Task statement
The exercise calls for the lines from the one containing "Screen dimensions: 1131x689" to the end of the data below to be output exactly, pictures excluded.

[Dataset excerpts]
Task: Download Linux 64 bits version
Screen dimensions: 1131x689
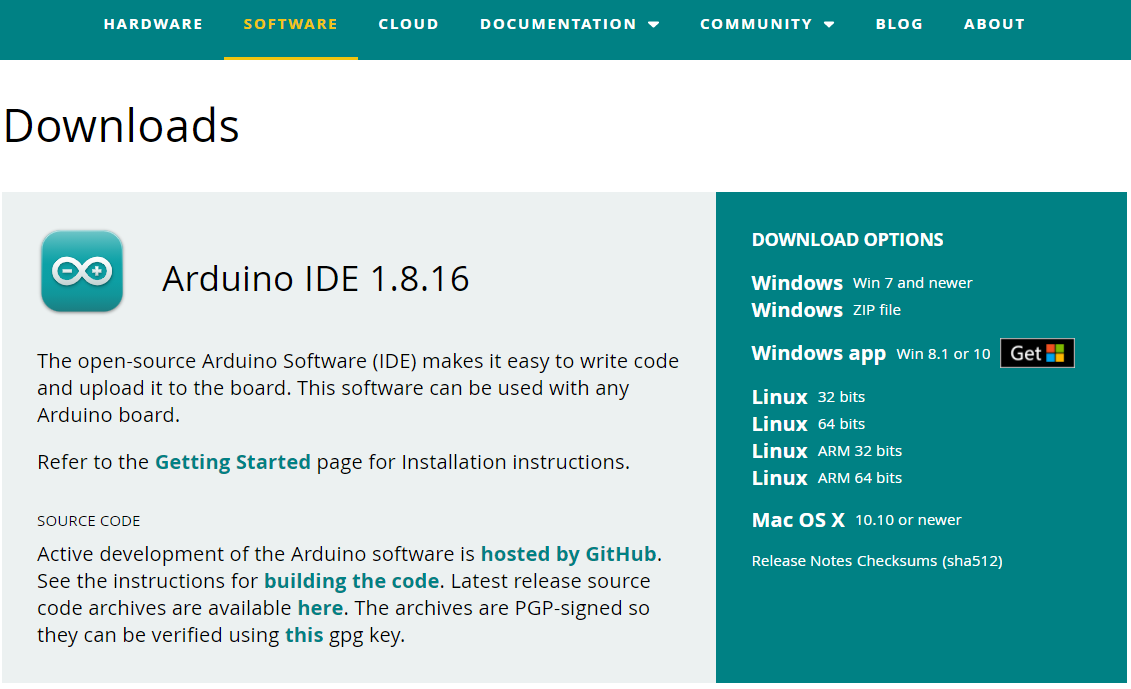Action: pos(780,424)
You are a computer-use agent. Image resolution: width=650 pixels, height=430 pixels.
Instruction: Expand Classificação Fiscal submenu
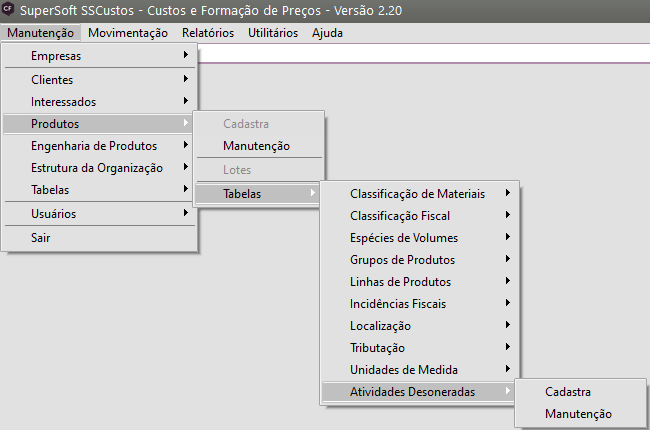417,216
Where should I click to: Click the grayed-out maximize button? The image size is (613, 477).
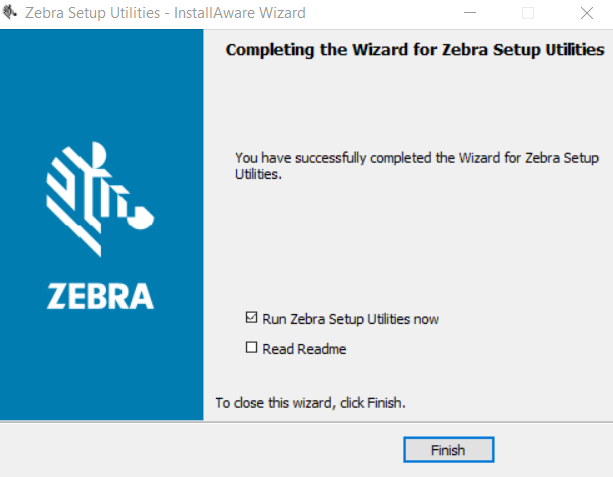point(528,13)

Expected output
Screen dimensions: 1131x689
Action: pos(780,424)
You are a computer-use agent. Image resolution: width=650 pixels, height=430 pixels.
Instruction: Expand Classificação Fiscal submenu
417,216
Where should I click to: Click the grayed-out maximize button? The image size is (613, 477).
point(528,13)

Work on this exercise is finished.